Джонс поспешно окликнул кеб и только тогда вздохнул свободней, когда проехал по мосту Ватерлоо и приблизился к ярко освещенному Стрэнду. Он поужинал в нешумном кафе, а потом отправился домой на Портленд-Плэйс, чтобы принять ванну и прихватить с собой кое-какие вещицы. Лениво размышлял он о том, чем же в эти часы занимается Роджерс. Говорили, что у него большой мрачный дом на Уолворт-роуд, полный темных, запретных книг, всякого рода оккультных штук и восковых фигур, не предназначенных для показа публике. Орабона, как слышал Джонс, жил в отдельной квартире, расположенной в том же доме.

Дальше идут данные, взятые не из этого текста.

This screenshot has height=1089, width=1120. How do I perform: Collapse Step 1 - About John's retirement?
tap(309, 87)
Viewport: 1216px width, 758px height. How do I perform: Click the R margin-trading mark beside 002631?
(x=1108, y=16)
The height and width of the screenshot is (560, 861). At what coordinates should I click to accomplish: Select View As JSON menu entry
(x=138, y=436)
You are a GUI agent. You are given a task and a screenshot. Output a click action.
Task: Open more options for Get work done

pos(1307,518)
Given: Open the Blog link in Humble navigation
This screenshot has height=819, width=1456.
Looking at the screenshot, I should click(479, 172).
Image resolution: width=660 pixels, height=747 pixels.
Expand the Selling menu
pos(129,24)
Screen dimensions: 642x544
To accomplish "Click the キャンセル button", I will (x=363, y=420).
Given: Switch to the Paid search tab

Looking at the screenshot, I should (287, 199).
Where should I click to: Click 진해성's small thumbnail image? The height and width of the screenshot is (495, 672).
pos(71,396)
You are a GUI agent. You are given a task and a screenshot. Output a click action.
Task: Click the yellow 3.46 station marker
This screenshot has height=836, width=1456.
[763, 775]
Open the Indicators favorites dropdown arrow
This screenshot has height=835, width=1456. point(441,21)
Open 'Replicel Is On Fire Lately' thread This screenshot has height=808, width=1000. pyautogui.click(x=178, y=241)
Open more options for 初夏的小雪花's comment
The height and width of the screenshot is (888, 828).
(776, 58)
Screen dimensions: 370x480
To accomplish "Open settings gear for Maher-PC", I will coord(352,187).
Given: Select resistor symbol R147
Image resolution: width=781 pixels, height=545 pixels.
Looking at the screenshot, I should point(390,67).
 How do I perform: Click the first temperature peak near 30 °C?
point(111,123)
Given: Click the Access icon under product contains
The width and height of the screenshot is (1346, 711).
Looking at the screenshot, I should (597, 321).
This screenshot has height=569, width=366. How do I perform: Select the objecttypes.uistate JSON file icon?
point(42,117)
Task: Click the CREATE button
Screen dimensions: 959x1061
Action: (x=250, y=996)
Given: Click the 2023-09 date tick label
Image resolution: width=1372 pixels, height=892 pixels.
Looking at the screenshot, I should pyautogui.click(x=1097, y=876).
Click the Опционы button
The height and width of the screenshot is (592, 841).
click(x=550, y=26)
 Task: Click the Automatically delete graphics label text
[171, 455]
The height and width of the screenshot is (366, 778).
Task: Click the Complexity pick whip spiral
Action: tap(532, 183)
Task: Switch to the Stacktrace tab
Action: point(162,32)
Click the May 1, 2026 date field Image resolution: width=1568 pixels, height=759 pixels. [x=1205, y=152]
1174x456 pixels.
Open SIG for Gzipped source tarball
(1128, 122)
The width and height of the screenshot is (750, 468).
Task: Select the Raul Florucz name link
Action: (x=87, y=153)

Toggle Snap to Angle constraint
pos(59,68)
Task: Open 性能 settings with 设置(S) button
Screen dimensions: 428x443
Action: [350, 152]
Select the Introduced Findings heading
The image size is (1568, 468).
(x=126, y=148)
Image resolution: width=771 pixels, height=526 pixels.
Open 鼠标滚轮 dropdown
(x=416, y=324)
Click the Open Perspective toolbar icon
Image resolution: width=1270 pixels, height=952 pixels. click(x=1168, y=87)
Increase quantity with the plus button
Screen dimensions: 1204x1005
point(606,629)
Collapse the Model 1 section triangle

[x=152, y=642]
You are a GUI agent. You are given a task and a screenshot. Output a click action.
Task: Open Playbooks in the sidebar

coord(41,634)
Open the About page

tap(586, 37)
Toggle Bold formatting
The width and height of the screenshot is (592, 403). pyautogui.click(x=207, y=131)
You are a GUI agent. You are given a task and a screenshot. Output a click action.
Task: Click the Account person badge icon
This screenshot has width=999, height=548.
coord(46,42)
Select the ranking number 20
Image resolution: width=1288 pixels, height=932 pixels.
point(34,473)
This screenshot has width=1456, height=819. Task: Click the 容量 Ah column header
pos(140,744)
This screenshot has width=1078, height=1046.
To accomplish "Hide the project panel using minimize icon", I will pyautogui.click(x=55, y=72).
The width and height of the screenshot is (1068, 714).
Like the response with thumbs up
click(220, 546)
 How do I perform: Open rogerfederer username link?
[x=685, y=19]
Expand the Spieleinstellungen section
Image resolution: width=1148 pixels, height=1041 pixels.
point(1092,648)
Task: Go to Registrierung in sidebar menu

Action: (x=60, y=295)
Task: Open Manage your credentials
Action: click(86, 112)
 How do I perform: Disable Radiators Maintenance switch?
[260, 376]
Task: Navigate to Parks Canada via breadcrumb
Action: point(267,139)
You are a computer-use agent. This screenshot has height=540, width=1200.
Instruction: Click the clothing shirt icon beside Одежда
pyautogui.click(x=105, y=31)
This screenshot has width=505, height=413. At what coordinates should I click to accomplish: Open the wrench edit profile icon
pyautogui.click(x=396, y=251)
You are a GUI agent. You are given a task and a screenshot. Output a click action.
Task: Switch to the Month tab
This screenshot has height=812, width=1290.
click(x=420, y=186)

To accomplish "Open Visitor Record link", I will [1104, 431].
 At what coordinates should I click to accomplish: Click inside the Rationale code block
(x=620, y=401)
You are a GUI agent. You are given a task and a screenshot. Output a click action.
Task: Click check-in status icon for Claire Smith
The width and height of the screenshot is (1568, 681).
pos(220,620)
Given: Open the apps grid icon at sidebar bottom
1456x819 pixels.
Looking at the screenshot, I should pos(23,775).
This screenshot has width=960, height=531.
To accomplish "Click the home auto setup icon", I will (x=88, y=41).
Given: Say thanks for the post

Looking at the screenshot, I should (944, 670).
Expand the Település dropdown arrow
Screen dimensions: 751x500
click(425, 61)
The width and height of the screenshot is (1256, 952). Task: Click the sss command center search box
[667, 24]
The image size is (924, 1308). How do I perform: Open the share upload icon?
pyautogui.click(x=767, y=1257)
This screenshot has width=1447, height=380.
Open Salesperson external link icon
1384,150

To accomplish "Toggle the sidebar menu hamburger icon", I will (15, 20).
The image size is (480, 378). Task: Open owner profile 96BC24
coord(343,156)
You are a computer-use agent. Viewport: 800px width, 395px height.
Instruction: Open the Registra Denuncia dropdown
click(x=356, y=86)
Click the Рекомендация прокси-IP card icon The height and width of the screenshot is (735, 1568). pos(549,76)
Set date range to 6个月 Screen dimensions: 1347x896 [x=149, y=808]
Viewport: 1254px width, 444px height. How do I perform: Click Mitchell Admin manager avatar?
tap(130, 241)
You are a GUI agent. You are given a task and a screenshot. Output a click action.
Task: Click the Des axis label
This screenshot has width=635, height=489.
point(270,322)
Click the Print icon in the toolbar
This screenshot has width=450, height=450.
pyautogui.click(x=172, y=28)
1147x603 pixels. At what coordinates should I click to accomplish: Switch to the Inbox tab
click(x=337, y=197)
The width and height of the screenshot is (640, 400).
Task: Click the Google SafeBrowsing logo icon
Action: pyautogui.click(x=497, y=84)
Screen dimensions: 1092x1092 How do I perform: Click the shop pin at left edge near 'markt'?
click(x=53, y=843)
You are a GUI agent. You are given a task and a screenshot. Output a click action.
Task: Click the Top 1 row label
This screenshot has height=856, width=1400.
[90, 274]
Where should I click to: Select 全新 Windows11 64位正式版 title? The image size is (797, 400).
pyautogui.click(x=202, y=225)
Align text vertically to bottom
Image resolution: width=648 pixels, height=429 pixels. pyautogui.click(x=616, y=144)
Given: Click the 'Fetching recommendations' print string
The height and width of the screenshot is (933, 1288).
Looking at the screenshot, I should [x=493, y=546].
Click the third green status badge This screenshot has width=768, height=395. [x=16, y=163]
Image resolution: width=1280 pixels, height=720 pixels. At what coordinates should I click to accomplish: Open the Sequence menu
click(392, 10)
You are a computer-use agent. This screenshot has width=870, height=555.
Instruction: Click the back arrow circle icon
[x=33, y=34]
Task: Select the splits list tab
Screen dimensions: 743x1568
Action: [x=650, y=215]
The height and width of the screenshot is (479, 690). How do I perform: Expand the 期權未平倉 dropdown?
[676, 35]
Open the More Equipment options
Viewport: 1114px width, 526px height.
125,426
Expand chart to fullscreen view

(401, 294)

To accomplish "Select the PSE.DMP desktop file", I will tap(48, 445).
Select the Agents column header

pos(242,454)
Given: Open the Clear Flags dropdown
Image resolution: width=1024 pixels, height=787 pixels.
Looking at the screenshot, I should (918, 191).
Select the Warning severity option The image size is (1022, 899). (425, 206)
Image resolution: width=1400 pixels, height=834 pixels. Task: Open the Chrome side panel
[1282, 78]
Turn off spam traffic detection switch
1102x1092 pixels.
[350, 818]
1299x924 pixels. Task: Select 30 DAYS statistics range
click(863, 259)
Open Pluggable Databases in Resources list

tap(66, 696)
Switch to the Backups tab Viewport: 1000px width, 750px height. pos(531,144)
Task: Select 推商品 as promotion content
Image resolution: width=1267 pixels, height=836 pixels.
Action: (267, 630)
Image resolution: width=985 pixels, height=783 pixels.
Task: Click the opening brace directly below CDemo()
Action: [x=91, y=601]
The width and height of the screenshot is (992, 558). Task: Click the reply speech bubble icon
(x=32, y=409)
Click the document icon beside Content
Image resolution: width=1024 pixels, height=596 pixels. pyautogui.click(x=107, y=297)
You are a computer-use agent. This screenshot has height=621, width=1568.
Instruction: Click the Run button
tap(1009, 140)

В одиннадцать вечера Джонс обнаружил Роджерса спокойно ожидающим его у двери подвала на Саутварк-стрит. Они мало разговаривали друг с другом, но каждый из них чувствовал в другом затаенное, грозовое напряжение. Они мало разговаривали друг с другом, но каждый из них чувствовал в другом затаенное, грозовое напряжение. Они условились, что местом бодрствования Джонса будет сводчатый демонстрационный зал, и Роджерс вовсе не настаивал на том, чтобы испытуемый непременно поместился в отгороженной части его с табличкой «Только для взрослых», где сосредоточилось все самое ужасное. Пользуясь рубильниками, расположенными в рабочей комнате, владелец музея погасил всюду электрический свет, а затем запер дверь этого жуткого склепа одним из многочисленных ключей, висящих на его кольце. Не пожав Джонсу руку, он вышел на улицу, запер за собой наружную дверь, и сейчас же истертые каменные ступени лестницы, ведущей к тротуару, загудели под его каблуками. Когда шаги смолкли, Джонс понял, что его долгое, нудное бодрствование началось.